Baseball was first introduced to Taiwan during the Japanese occupation prior to World War II, and gained popularity after the international successes of several little league teams during the 1970s and 80s, as well as the successes of the national team (playing as Chinese Taipei) in international events. International matches between Taiwan and its neighbors Japan and Korea have high ratings as Taiwanese support their national team, especially in the context of their friendship with Japan and mixed-feelings towards and rivalry with South Korea.

The largest professional league in Taiwan is the CPBL, started in 1989 and currently consisting of 5 teams based around the island in its major cities. Similar to Japan and Korea, the teams are sponsored by large corporations to offer integrated advertising for their products and services.

Culturally, the stadium atmosphere in Taiwan is a combination of American stadium culture and Japanese-influenced practices. Fans are encouraged to participate in cheering in cooperation with cheerleaders, and each team has certain cheers and chants that fans will often remember and chant together while waving inflatable 'cheer-sticks' or other items. Themes vary depending on the team, from cute and playful to more serious and dramatic. Fans of the visiting team will often congregate in the outfield sections of the stadium to 'counter-cheer' against the fans of the home stadium.

The majority of players in the league of Taiwanese origin, specifically those of native aboriginal groups who, although only represent 2% of the general population, have found success in athletics and entertainment fields. Foreign players are allowed by the league's rules, however each team is limited to 4 athletes, with only 3 allowed to be active on the team roster at a given time. Many MLB athletes such as Manny Ramirez have been 'traded' to CPBL teams over the years, and may pick up a Chinese nickname for ease of recognition among new fans.

In 2020, the CPBL has gained worldwide fame for being the only league open during this coronavirus episode. Taiwan's handling of the pandemic has been exceptional, and life continues on normally, however since large gatherings are not permitted, the league plays to a crowd of spectators made from paper cutouts and 'robots' while broadcasting to audiences at home.

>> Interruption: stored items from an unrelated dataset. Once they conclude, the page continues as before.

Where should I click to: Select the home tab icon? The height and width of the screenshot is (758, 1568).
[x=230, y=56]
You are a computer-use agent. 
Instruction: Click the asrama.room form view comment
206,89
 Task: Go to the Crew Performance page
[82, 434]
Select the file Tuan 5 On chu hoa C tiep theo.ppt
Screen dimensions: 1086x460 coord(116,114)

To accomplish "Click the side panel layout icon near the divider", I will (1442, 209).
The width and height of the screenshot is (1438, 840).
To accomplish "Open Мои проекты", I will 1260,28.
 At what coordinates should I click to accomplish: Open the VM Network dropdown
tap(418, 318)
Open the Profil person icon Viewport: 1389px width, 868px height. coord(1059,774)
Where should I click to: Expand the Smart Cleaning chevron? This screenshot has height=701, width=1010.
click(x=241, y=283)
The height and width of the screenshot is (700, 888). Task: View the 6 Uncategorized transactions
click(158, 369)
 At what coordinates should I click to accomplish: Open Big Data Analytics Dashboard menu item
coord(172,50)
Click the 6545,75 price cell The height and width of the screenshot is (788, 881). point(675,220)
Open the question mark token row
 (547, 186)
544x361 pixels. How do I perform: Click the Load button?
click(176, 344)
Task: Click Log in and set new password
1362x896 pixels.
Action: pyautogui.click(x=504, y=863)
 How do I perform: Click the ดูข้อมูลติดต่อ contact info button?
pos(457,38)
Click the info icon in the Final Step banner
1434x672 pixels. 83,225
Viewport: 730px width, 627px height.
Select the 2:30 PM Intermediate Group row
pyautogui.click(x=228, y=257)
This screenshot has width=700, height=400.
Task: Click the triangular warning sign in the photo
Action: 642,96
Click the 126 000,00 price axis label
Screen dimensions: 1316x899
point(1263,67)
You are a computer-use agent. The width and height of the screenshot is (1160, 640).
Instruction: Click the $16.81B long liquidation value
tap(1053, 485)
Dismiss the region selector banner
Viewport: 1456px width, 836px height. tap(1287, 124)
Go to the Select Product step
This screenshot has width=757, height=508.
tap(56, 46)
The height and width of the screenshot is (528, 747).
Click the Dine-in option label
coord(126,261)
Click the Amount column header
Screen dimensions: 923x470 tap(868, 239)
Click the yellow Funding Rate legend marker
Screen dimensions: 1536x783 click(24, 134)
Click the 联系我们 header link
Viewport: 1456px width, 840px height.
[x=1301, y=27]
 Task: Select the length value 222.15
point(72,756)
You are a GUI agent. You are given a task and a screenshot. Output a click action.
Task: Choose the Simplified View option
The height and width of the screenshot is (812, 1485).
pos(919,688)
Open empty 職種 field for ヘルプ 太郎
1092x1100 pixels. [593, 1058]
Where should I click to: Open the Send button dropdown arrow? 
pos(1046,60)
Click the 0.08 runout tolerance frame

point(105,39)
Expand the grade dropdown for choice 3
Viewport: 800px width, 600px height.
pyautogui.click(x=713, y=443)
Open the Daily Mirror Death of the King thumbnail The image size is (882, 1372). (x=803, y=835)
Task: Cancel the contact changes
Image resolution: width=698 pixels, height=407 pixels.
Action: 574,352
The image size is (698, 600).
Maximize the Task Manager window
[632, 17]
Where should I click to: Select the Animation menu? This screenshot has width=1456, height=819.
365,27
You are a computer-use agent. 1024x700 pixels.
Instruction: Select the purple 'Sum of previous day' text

Current Teams Active in the CPBL

Fubon Guardians (富邦悍將)

The Guardians are based in New Taipei City at the north of the island, whose home stadium is the Xinzhuang Baseball Stadium in the west of Taipei. The owner, Fubon Group, operates several companies including banking, insurance, cable television, and mobile phone operator Taiwan Mobile. Their mascot is a 'guardian', and the theme is reminiscent of a Roman stadium atmosphere with dramatic music and mass cheering.

Rakuten Monkeys (樂天桃猿)

The Monkeys are based in Taoyuan at the north of the island, whose home stadium is the Taoyuan International Baseball Stadium in the northwest of Taoyuan near the airport. They were recently acquired by Japanese company Rakuten, an e-commerce company who have had a presence in the Taiwan market for some time. Their mascot under their previous owner (Taiwanese local company La New) was a monkey, and theme was more light and playful. After the transfer of ownership to Rakuten, new uniform designs were introduced, but due to the coronavirus outbreak, changes to stadium atmosphere have yet to be seen.

CTBC Brothers (中信兄弟)

The Brothers are based in Taichung in the center of the island, whose home stadium is the Taichung Intercontinental Baseball Stadium, although they were traditionally a Taipei-based team, however due to the Guardian occupation of the Taipei market, the Brothers moved to Taichung unofficially. The owner is CTBC, a large banking and insurance company. They were one of the founding members of the league as the 'Brother Elephants' (under hotel company Brother Hotel), and after an ownership change to CTBC, the team dropped the elephant from their name while retaining it as a mascot for the team.

Uni-President Lions (統一獅)

The Lions are based in Tainan in the south of the island, whose home stadium is the Tainan Municipal Baseball Stadium. The owner is Uni-President, a conglomerate who is the largest food and beverage producer in Asia, and is the operator of the Taiwan market branches of 7-Eleven, Starbucks, Mister Donut, Carrefour (French Walmart), among others. The Lions were one of the founding members of the league under the company name, later adopting a lion as the mascot. The success of 7-Eleven in Taiwan and its association with Uni-President resulted in the team also being referred to as the "7-Eleven Lions".

Wei Chuan Dragons (味全龍)

The Dragons are based in Hsinchu in the north of the island, and have varying home stadiums due to their temporary participation in the minor league while the details of major league participation is finalized. The team was revived in 2019 and was permitted to join the league under the condition of playing one season first exclusively in the minor league. The owner is Wei Chuan, a food producer which may be viewed as 'second' to Uni-President in size and scale. The team is currently playing in its first season since the team was canceled after a messy corporate buyout in 1999 and resulting scandals which has affected the brand's public image to this day.